The idea of Kingdomtide as a liturgical season began in 1937 and lasted for barely half a century. Kingdomtide just never caught on. Initially, it seemed to have a lot going for it, not the least of which is that stretching out Pentecost, and counting the Sundays after Pentecost, is pretty boring. It also made sense because the fall lectionary texts emphasize building up the Kingdom of God. And after all, Jesus’ whole message was about the Kingdom of God. That was what he called “the good news.” But the season of Kingdomtide was doomed by the combined weight of liturgical purity and the concern (which I share) for looking beyond exclusively masculine terms for God. God is not a King.
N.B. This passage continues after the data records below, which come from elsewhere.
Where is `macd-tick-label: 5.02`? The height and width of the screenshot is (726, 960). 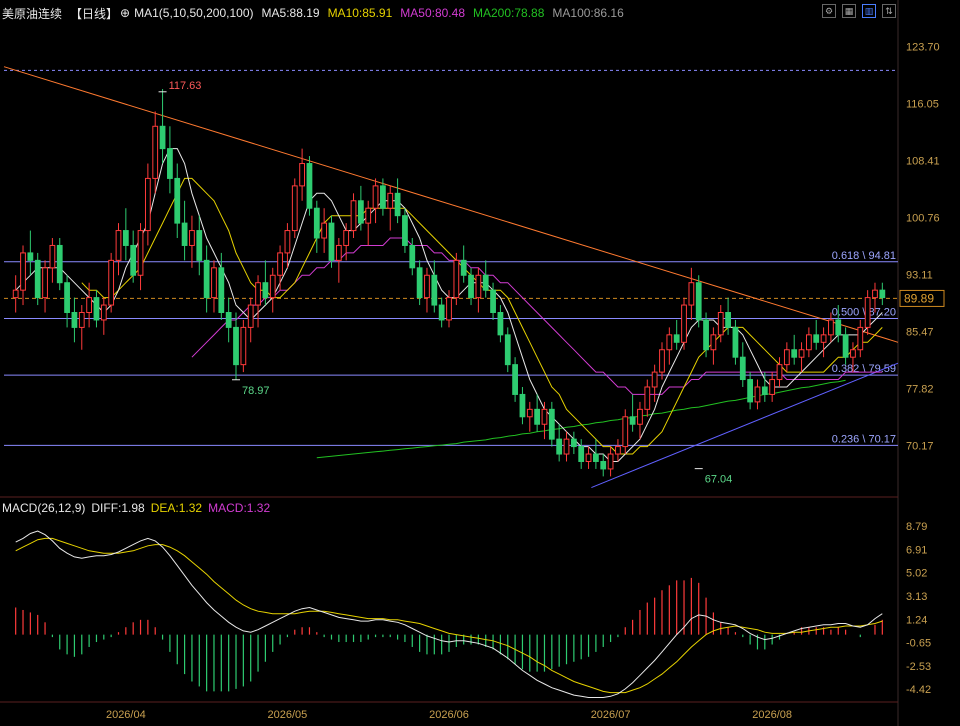 macd-tick-label: 5.02 is located at coordinates (916, 574).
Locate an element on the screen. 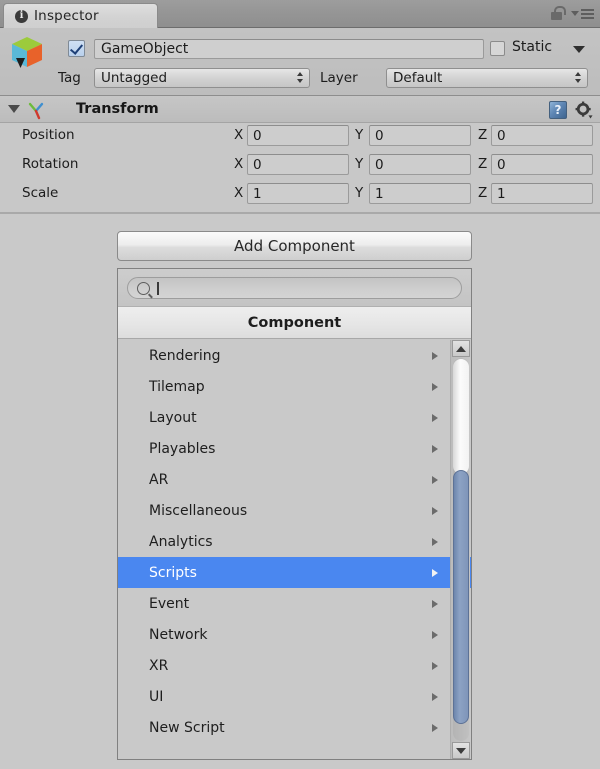  component-list-item-label: Event is located at coordinates (170, 604).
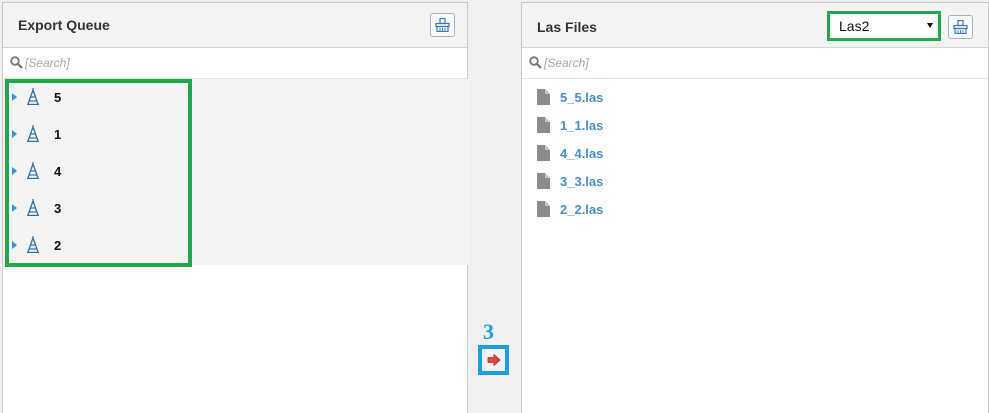 The height and width of the screenshot is (413, 989). I want to click on las-files-search, so click(755, 64).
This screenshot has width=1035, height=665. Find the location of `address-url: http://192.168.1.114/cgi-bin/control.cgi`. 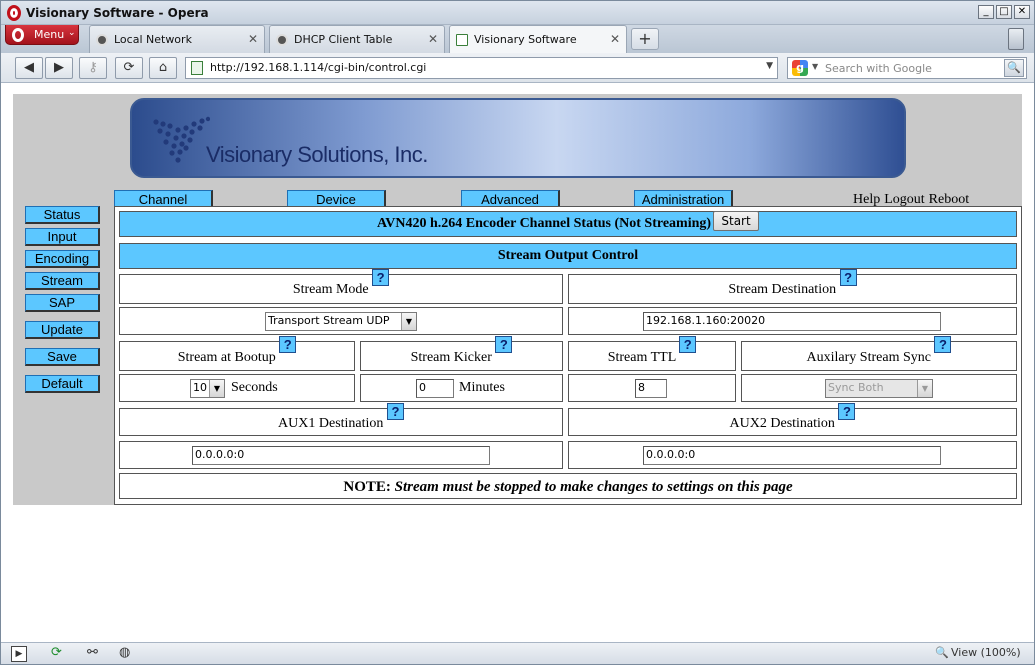

address-url: http://192.168.1.114/cgi-bin/control.cgi is located at coordinates (318, 68).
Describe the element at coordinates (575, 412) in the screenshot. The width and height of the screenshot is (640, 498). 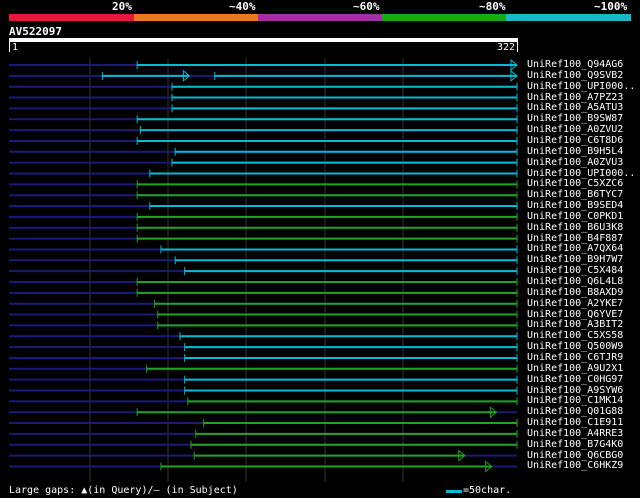
I see `hit-label: UniRef100_Q01G88` at that location.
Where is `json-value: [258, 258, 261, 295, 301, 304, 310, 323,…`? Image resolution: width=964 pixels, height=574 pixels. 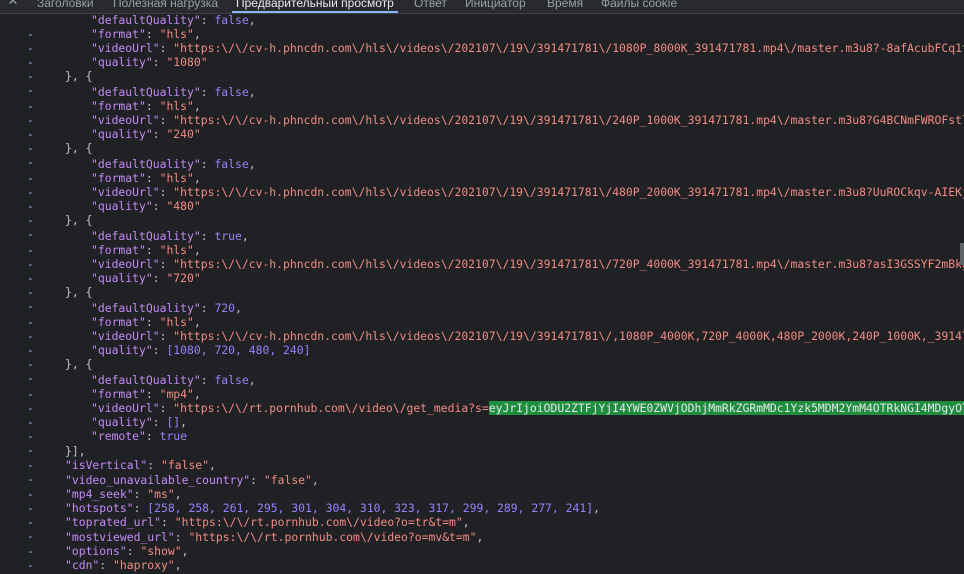 json-value: [258, 258, 261, 295, 301, 304, 310, 323,… is located at coordinates (370, 508).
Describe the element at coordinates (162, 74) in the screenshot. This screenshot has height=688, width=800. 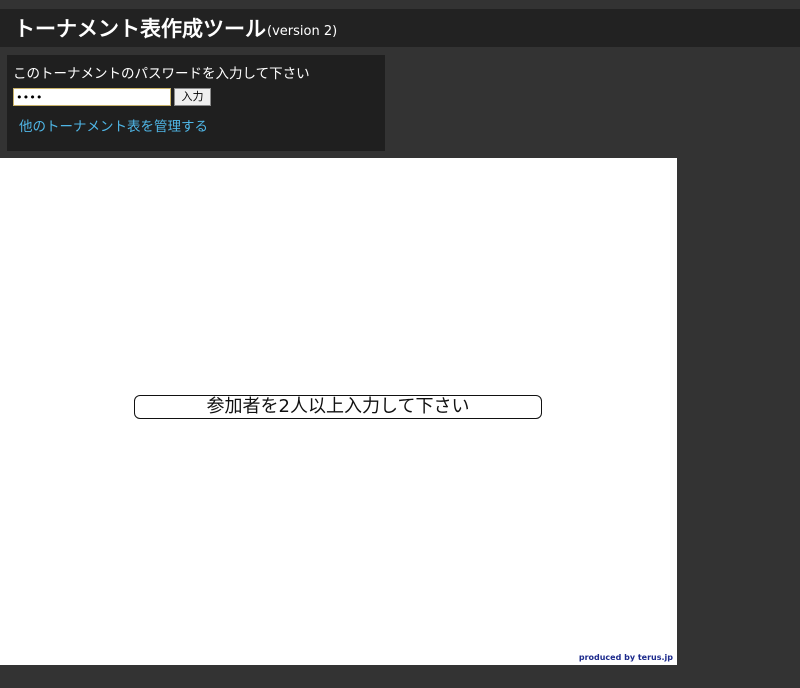
I see `password-prompt-label: このトーナメントのパスワードを入力して下さい` at that location.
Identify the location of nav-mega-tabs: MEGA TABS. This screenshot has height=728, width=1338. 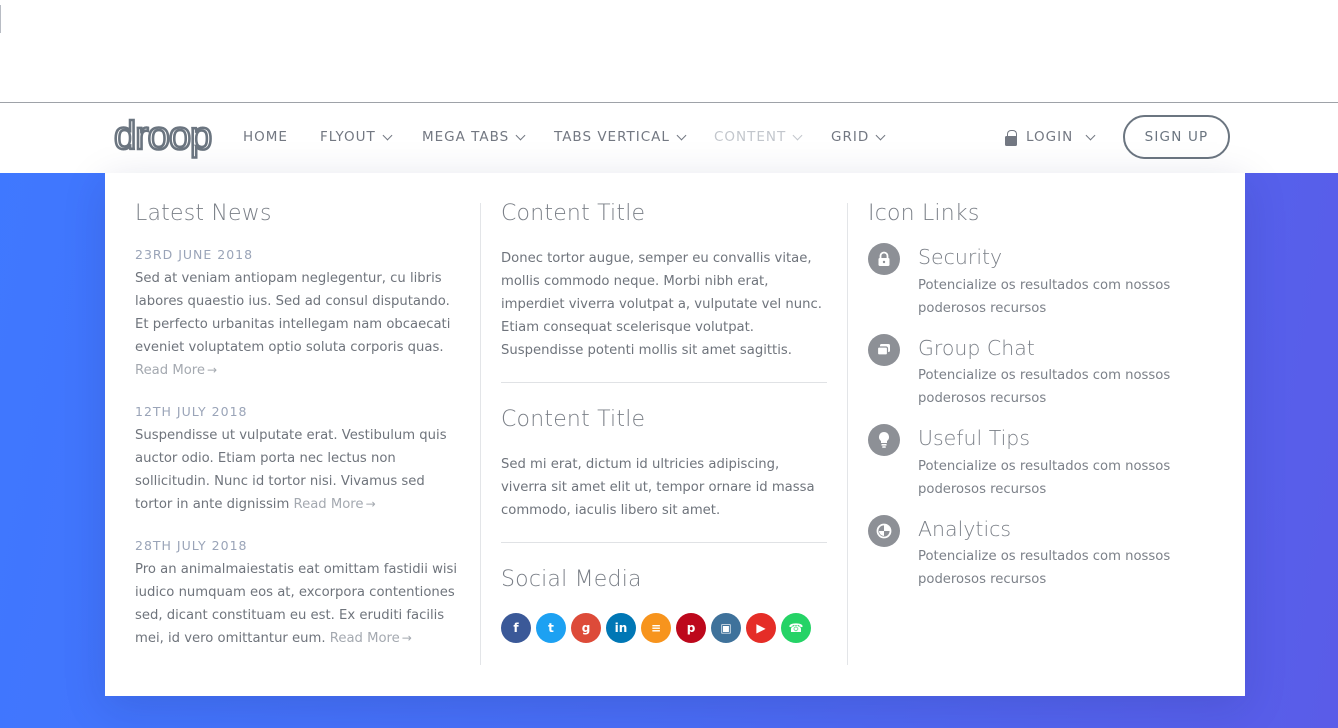
(474, 137).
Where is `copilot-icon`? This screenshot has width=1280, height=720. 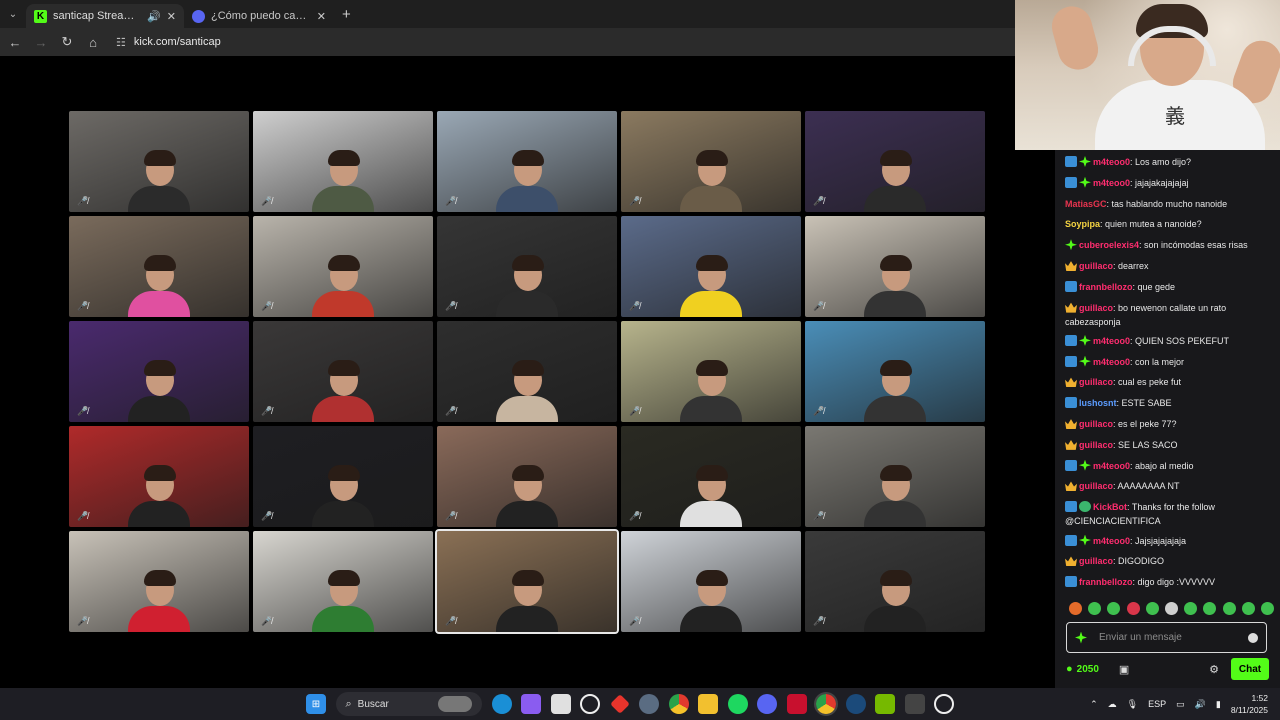
copilot-icon is located at coordinates (531, 704).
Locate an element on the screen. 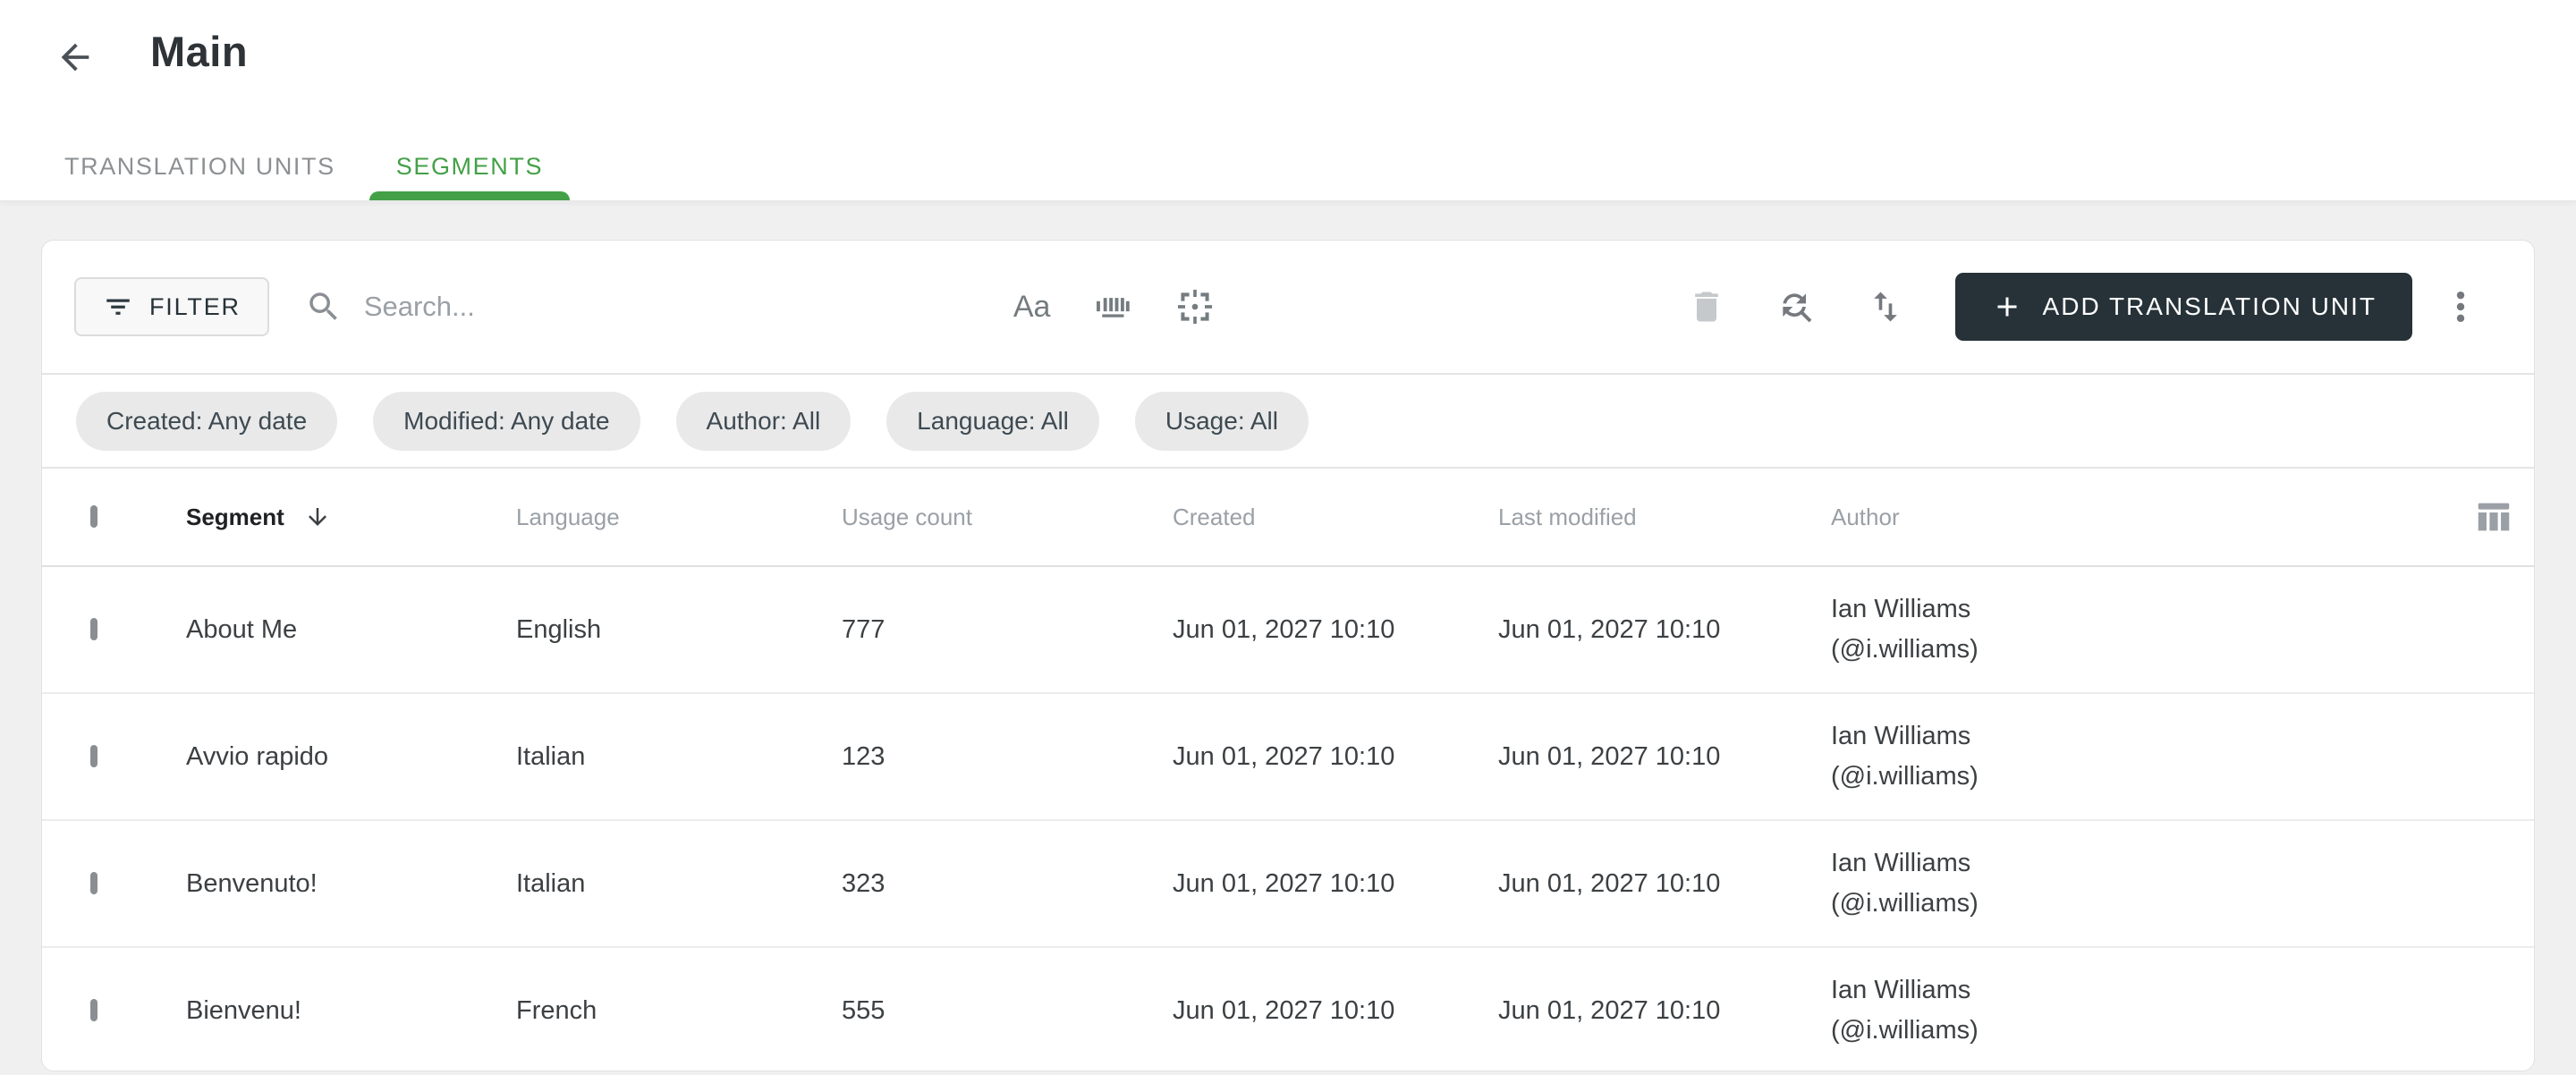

When the “new” United Methodist Hymnal was published in 1989, Kingdomtide was gone. I didn’t notice the change for several years. When I saw my error, I briefly surrendered to liturgical conformity and abandoned the season. But it was not long before I changed my mind.

How can we abandon the only liturgical season that is focused on what Jesus actually taught?

Whatever we call it, we need to do it.

Some time in the middle of the last century one of the great preachers said that our greatest task is keeping the idea of the Kingdom of God alive in the human spirit. In the hyper-competitive winner-take-all culture of the twenty-first century, that task is even more urgent. Notions of economic justice, concern for the poor, non-violence, and simplicity are often seen as naïve or un-American. We need to reclaim the language of Jesus.

The Kingdom of God is a profoundly political idea. But it does not translate directly into what we popularly associate with “politics.” It is not about political parties or political labels. As Robert Bellah wrote, "Politics are never ultimate, never absolute. We can and must fight the good fight for a better republic and a better world. But our hope does not depend on any political outcome. Our faith and our hope derive from Jesus Christ, who survives all nations and all politics."

When his disciples asked Jesus to teach them how to pray, he told them to pray first for the Kingdom of God to come on earth. Two thousand years later, that should still be our first concern.